In einer Mitteilung betonte Audi, man habe auch den Monitor Larry Thompson vom Sachverhalt unterrichtet. Seiner Einsetzung war beim Vergleich mit den US-Behörden zugestimmt worden. Er soll als eine Art unabhängiger Aufpasser drei Jahre lang überwachen, dass der VW-Konzern Strukturen aufbaut, die Vorgänge wie den Abgasskandal ausschließen.

Thompson hatte jedoch zuletzt laut einem Bericht der "Bild am Sonntag" scharfe Kritik an der Aufarbeitung im Konzern geäußert. Demnach monierte er, dass es bislang kaum personelle Konsequenzen bei Volkswagen in Deutschland gegeben habe. Außerdem sehe er noch keinen echten Kulturwandel.

#### Aufgaben:
• 1. Schreib aus dem Textauszug über den VW-Aufpasser alle Namen von Firmen, Personen, Zeitungen und Ländern heraus, jeden nur einmal.
• 2. Schreib den Textauszug über Thompsons Kritik am VW-Konzern nach dem letzten Satz weiter.

Daten zur Lage von Wörtern und Elementen:
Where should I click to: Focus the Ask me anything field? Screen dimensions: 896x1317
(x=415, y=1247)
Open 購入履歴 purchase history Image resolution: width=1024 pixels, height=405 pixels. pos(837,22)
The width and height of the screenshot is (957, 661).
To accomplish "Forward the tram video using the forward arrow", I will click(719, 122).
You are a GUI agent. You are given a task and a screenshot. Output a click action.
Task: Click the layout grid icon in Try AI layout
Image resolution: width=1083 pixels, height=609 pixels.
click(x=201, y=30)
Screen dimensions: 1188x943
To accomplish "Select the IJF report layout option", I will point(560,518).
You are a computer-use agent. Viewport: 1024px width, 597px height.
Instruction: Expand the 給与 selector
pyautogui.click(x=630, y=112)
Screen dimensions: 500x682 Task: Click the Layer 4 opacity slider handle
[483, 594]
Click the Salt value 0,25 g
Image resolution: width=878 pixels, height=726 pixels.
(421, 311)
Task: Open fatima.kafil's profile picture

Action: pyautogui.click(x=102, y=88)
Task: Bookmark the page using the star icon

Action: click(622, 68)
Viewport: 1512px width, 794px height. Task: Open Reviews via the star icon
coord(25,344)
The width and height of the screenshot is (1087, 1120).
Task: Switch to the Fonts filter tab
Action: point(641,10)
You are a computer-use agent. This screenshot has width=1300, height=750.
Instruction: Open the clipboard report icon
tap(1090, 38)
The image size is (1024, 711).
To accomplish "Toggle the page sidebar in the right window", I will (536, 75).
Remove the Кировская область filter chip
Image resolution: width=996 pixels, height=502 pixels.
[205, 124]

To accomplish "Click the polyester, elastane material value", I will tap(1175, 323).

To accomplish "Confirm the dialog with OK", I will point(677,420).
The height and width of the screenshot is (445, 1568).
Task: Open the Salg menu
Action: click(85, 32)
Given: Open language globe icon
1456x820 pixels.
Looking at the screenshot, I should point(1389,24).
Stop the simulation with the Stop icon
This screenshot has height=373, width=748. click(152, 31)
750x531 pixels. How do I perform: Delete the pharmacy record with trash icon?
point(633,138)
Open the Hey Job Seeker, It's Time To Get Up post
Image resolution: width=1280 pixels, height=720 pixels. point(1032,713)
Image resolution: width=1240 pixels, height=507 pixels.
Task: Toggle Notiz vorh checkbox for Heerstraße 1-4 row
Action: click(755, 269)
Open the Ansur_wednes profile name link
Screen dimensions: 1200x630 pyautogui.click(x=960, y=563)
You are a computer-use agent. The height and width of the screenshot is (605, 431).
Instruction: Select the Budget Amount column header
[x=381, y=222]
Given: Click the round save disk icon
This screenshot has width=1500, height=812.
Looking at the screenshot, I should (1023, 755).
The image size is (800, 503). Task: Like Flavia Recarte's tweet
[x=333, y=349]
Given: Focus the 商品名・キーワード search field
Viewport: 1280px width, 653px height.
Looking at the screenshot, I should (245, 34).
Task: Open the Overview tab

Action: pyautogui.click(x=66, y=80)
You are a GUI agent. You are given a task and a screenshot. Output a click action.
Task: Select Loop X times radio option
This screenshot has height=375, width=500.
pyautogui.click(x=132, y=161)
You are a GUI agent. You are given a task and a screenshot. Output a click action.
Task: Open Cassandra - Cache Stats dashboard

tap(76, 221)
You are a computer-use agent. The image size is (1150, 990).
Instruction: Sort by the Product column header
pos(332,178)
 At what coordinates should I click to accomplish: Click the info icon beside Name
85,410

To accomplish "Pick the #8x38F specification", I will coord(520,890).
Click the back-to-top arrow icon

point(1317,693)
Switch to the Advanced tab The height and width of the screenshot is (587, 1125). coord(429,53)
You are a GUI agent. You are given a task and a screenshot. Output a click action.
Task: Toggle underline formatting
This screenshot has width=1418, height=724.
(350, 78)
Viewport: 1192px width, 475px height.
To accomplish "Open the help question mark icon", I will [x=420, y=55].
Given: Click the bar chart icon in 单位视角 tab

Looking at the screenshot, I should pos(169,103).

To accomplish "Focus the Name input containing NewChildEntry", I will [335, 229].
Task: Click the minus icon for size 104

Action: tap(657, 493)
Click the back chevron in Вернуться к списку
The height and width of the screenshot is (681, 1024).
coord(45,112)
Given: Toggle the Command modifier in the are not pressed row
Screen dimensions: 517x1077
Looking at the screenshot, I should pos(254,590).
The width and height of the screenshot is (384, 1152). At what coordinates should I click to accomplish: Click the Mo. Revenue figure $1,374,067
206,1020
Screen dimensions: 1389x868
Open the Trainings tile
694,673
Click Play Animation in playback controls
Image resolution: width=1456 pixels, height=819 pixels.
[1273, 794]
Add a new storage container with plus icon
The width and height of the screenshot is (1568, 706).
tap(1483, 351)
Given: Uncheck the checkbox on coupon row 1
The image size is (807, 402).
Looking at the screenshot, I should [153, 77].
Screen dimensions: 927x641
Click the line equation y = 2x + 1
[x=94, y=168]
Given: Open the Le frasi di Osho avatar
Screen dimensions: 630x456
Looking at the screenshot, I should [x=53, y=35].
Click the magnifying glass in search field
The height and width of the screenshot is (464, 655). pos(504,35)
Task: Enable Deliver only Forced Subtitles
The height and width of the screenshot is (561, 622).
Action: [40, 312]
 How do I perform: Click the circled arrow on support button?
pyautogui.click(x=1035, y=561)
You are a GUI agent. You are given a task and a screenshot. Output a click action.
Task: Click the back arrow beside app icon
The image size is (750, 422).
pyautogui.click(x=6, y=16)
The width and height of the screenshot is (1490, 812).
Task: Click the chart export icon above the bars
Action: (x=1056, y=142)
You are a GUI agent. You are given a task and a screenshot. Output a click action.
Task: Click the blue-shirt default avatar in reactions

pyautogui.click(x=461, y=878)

#### Lösungen der Reihe nach:
• 1. Audi, Larry Thompson, US (in „US-Behörden“), VW (in „VW-Konzern“), Bild am Sonntag, Volkswagen, Deutschland

• 2.
Auch Auto-Experte Ferdinand Dudenhöffer sieht Handlungsbedarf: "Audi muss neu aufgestellt werden, das wird jetzt die wichtigste Aufgabe für Herbert Diess sein." Allerdings genoss Stadler bislang stets den Rückhalt der Eigentümer-Familien. Noch im vergangenen Sommer, als bei Audi vier von sieben Vorstandsmitgliedern ausgetauscht wurden, sagte Aufsichtsratsmitglied Wolfgang Porsche, Stadler habe sich "an der Spitze von Audi bewährt".

Auch Diess stärkte Stadler zuletzt, als er ihm zusätzlich zu der Leitung der neu geschaffenen Markengruppe "Premium" auch die Verantwortung für den Konzernvertrieb übertrug. Dudenhöffer sieht das kritisch: "Stadler hat viele Verdienste, aber irgendwann geht es nicht mehr."